(What the exercise asks): Show all lines from the listing below that contain "screenshot".

(Dataset records):
+ + + + +

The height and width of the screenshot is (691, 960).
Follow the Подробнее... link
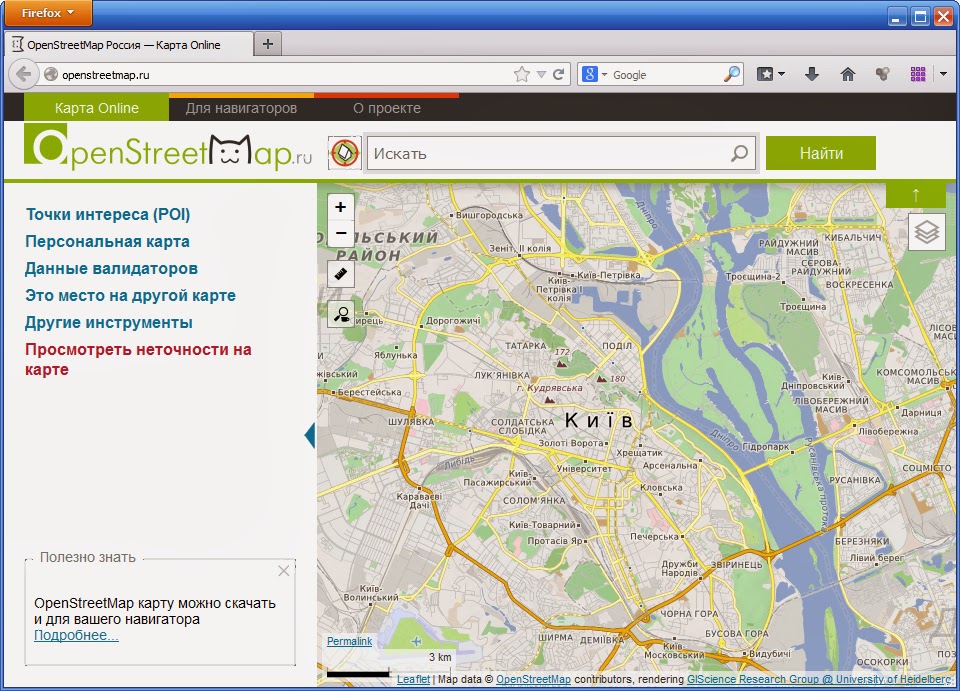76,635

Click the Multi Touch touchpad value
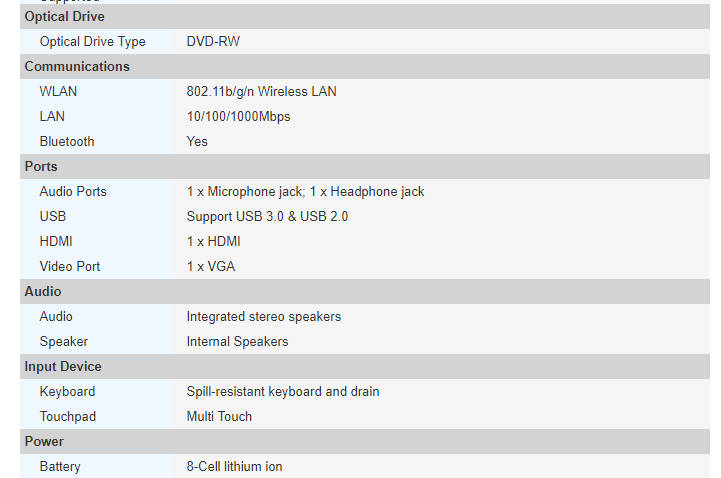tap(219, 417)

+ + + + +

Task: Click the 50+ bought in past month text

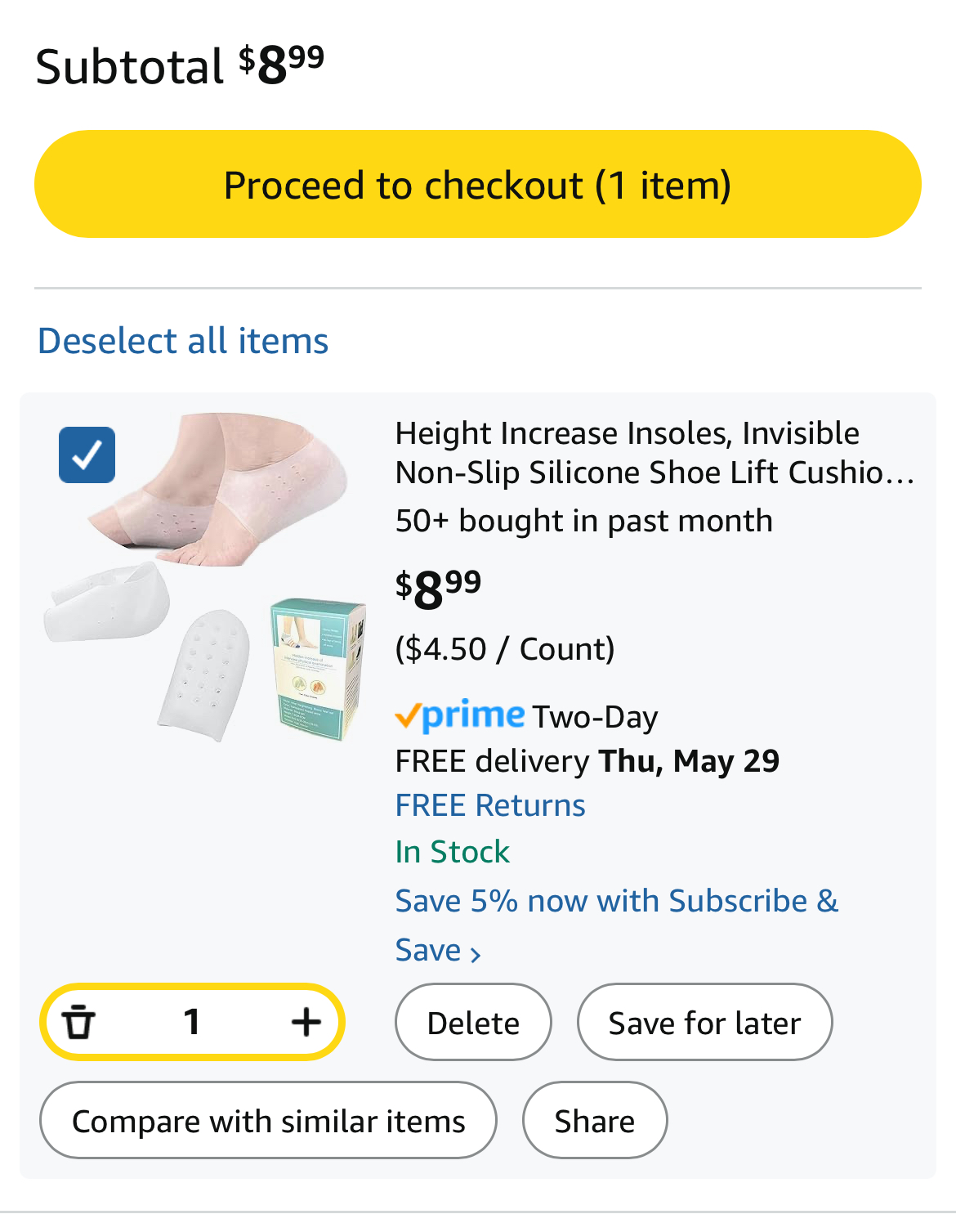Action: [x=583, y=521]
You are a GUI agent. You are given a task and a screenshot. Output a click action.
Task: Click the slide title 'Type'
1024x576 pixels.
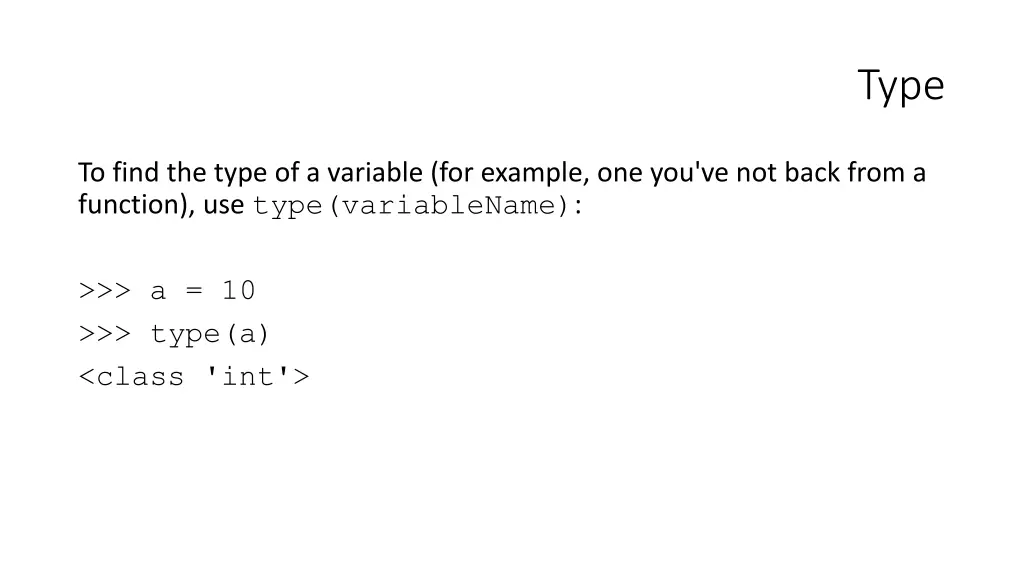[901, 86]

+ + + + +

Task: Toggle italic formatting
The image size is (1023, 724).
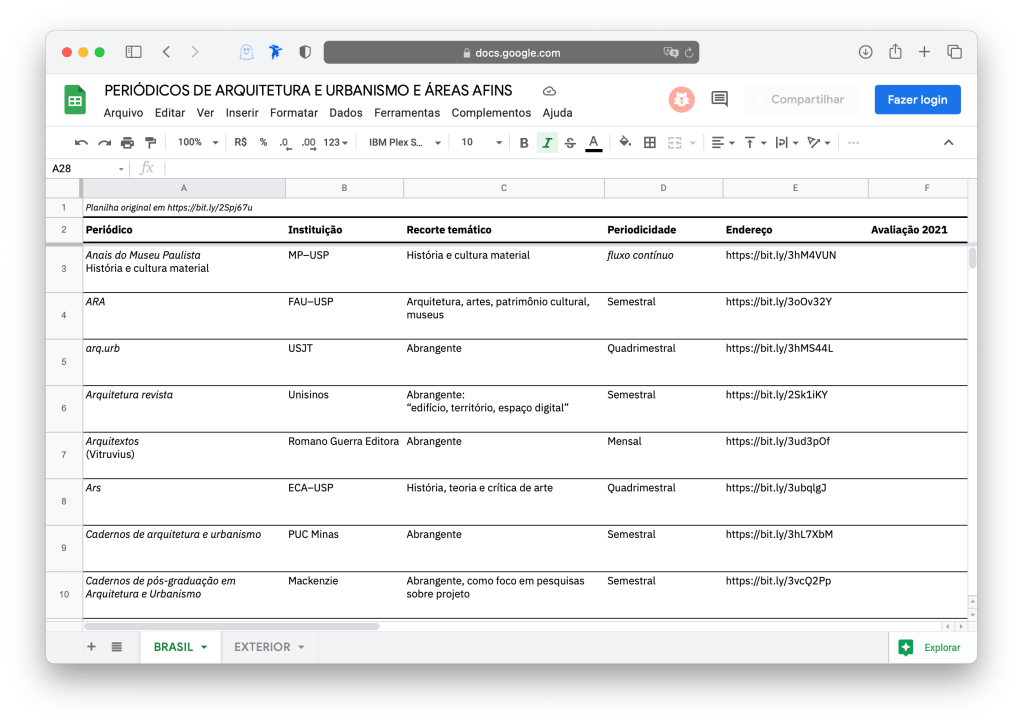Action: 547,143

+ + + + +

(Answer space):
The height and width of the screenshot is (691, 960).
You are a GUI agent. You are given a task and a screenshot. Output a click action.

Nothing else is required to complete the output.